All of this is a roundabout way of saying that the Strokes are my friends. Not in the “real life” sense that we get together for cocktails (I don’t think the dudes even get together with each other for cocktails anymore), but in the sense that everything they’ve released has mirrored a specific phase of my life, and I always know exactly what they’re talking about even when it’s total bullshit. And Julian Casablancas’s solo debut, Phrazes For The Young, has a fair mount of nonsense on it, and it’s often misguided, and sometimes it sounds like he couldn’t make choices and just threw everything he had into the mix, but this guy is my bro, if you can understand that, and this has become my favorite record of the year.
When Phrazes kicks off with “Out Of The Blue,” one thing is immediately clear: this isn’t a new Strokes record. While his main band’s sound is basic rock ‘n’ roll with 21st century attitude, this is pretty much ’80s revival with no attitude. The lyrical growth evident on the last Strokes record (First Impressions Of Earth, the most underrated album of all time) continues here – Casablancas’s default mode is a warm embrace instead of a middle finger, and he sounds worried more often than carefree. But the soundscapes behind him are analog new wave, with country waltzes and slow burn torch songs accentuating how fast and cool the ostensible singles sound. “11th Dimension” is the most propulsive and radio-ready thing here, and home to that awesome line about living on a fireball. “Left & Right In The Dark” is even better, though, with a heavily echoed one-note riff that weirdly recalls Flock Of Seagulls but sounds heavenly alongside some sweet, lovingly arranged synths. “Ludlow St.,” the disc’s most critically maligned track, sounds like a mutant strain of Gram Parson’s fabled cosmic Americana; “Glass” is a heartbreaking electro ballad, and the most successful track of the set once you wrap your head around the idea of a heartbreaking electro ballad sung by that dude from the Strokes. If this sounds messy and unfocused, it is – but that shouldn’t deter you from giving it a couple dozen spins.

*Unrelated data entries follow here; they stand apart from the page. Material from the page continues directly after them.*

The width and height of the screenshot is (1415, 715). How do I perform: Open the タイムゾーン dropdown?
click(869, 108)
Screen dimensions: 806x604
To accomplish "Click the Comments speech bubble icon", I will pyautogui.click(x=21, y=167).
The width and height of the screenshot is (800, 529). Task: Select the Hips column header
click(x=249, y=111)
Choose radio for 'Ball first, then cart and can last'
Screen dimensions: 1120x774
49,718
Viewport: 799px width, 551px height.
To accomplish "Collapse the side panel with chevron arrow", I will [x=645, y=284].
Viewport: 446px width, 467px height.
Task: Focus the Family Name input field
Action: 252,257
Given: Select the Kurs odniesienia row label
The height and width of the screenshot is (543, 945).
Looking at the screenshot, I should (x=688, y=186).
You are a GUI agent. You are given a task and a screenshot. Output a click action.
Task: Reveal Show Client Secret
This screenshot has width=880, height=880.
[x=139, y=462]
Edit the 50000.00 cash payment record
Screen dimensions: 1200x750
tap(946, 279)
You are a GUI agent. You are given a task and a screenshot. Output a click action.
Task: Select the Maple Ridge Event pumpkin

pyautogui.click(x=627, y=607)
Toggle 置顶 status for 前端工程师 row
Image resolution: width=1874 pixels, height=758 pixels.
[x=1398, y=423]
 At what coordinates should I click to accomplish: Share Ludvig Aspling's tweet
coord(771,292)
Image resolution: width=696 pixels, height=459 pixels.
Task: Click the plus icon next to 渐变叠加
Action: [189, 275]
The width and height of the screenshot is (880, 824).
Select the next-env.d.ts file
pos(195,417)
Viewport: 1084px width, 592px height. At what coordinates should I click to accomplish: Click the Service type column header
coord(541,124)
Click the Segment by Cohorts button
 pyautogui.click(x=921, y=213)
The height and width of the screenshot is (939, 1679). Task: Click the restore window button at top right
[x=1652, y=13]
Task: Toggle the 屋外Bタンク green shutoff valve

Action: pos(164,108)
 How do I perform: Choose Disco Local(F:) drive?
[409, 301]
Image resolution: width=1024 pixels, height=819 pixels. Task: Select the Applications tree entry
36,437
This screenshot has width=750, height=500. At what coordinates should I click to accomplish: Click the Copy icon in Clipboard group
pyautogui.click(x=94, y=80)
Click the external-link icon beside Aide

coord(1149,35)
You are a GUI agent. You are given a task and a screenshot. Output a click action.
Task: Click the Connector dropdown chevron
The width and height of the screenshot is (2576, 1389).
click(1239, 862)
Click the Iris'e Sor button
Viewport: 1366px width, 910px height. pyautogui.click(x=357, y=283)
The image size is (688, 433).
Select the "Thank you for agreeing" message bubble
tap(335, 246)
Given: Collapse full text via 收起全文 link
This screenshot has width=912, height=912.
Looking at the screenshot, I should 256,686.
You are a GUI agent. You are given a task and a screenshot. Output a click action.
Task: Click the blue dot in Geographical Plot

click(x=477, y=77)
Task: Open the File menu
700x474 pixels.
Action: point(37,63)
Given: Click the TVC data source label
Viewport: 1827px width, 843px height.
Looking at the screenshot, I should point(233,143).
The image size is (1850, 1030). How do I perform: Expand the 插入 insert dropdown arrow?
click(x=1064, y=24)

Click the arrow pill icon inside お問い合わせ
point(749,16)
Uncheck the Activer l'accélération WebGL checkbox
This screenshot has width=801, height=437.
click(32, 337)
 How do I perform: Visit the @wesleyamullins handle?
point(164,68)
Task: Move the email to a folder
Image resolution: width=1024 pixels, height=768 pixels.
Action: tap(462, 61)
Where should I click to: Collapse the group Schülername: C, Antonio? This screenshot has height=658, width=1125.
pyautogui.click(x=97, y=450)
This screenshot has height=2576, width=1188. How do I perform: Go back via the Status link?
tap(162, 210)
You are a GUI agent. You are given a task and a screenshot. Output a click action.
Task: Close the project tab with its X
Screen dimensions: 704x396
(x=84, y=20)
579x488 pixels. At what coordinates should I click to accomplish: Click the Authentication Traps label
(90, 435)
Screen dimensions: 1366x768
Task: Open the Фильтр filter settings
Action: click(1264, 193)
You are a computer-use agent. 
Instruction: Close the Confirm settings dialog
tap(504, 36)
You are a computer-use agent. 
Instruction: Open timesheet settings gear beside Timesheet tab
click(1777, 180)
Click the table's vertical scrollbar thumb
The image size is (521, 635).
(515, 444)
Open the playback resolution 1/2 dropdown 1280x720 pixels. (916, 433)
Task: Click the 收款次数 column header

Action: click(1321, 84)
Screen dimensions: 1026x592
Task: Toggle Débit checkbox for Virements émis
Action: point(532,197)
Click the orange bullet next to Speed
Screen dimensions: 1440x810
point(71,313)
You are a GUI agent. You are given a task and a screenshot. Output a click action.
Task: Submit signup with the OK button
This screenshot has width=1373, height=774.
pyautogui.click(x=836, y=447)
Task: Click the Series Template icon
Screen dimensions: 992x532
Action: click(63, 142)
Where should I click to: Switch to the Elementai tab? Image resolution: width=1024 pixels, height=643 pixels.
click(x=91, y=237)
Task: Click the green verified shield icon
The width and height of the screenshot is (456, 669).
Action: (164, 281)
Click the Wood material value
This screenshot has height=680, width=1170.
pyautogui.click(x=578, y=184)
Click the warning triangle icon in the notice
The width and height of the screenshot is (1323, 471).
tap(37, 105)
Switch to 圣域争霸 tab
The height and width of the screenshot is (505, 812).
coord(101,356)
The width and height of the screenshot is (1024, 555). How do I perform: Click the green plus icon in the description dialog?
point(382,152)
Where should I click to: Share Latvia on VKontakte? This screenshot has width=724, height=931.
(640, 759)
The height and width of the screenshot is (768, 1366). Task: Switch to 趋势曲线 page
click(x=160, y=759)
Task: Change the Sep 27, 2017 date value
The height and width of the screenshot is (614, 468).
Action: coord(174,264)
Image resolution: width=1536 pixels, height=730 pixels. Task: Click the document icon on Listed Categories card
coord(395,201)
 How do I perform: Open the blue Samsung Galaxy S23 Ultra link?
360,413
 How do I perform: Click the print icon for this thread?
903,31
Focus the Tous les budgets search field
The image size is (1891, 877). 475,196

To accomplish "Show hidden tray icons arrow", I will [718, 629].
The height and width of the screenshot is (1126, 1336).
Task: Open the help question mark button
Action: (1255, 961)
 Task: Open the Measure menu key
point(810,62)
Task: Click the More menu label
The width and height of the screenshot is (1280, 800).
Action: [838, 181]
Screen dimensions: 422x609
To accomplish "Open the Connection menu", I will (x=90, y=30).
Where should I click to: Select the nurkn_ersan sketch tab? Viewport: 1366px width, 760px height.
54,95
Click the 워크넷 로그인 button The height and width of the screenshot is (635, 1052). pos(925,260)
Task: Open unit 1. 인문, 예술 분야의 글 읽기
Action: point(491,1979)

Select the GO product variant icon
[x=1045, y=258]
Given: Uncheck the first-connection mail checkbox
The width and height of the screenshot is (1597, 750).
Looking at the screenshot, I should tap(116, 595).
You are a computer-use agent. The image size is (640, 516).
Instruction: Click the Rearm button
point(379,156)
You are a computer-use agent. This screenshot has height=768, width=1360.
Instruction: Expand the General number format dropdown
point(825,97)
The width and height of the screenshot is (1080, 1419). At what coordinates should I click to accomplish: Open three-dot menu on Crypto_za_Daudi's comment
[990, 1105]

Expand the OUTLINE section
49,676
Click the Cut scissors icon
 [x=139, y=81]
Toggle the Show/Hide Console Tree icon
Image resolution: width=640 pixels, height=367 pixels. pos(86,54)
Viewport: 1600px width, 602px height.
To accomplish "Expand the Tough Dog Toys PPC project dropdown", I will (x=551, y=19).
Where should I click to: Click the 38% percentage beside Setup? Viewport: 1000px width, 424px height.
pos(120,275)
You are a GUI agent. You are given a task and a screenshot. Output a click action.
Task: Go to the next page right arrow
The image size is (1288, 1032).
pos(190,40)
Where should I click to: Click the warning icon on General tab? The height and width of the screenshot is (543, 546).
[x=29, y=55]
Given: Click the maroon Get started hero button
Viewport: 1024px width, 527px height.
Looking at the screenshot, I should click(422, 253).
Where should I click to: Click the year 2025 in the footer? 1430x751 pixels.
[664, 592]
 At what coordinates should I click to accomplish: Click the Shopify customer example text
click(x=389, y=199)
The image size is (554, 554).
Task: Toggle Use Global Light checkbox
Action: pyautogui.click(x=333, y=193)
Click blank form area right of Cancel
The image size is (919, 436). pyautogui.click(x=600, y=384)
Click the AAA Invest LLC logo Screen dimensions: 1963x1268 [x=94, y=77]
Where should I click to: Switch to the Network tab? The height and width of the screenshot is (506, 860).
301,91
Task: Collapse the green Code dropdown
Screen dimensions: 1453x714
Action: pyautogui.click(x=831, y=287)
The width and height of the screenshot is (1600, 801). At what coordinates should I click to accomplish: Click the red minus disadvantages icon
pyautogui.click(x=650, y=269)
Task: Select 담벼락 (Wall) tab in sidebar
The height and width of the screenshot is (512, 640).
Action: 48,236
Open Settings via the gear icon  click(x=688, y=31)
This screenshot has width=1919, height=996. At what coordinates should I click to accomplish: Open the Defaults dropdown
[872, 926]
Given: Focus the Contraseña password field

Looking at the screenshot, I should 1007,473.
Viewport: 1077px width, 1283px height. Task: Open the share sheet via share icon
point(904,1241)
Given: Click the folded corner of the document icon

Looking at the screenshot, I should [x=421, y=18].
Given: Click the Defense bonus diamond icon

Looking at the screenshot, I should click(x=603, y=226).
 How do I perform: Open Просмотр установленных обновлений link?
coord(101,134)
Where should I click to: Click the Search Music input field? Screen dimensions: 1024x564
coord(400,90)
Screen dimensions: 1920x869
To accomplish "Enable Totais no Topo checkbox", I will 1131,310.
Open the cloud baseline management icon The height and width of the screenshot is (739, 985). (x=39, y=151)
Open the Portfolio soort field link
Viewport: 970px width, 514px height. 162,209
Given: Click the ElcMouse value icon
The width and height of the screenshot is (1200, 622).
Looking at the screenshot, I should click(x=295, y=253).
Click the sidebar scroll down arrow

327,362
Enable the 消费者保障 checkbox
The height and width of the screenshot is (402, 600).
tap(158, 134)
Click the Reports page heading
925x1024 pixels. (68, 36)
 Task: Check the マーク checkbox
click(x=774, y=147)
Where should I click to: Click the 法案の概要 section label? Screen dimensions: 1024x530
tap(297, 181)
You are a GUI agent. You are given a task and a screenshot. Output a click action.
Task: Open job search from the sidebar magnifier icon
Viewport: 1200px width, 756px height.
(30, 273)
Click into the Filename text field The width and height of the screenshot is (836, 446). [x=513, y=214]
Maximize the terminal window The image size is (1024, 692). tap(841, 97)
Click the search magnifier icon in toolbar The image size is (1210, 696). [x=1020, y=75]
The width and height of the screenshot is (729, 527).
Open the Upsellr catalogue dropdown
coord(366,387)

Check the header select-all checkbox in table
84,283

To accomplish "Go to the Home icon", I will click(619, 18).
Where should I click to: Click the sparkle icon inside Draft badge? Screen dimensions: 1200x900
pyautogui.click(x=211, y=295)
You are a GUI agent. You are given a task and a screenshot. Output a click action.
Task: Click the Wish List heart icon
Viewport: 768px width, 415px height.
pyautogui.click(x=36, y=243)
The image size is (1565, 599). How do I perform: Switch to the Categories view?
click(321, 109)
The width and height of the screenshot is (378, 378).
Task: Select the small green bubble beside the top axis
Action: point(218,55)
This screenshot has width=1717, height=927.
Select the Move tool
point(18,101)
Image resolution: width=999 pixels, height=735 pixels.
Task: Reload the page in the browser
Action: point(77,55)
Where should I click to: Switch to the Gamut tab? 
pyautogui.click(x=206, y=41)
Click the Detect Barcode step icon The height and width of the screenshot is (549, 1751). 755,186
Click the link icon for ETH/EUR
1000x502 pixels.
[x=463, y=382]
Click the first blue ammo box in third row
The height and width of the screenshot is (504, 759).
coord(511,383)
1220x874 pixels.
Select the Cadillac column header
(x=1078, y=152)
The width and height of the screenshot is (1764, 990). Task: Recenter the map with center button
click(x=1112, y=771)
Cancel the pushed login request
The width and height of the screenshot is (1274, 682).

Phrazes For The Young is a textbook grower; the structure is only evident once you totally immerse yourself in it and parse all the crazy shit going on. And people might hate that, because it doesn’t sound effortless and it requires a fair amount of effort to enjoy, and it’s my personal pet theory that the Strokes aren’t recognized as the greatest band of my generation simply because their fans were too lazy to properly engage once the group got serious. I don’t expect this record to be anybody else’s favorite, and I wasn’t surprised by the mostly middling reviews. But I’m telling you now, this is great rock ‘n’ roll. Julian Casablancas is not trying to be cool, he’s trying to honestly communicate, and you shouldn’t hold that against him.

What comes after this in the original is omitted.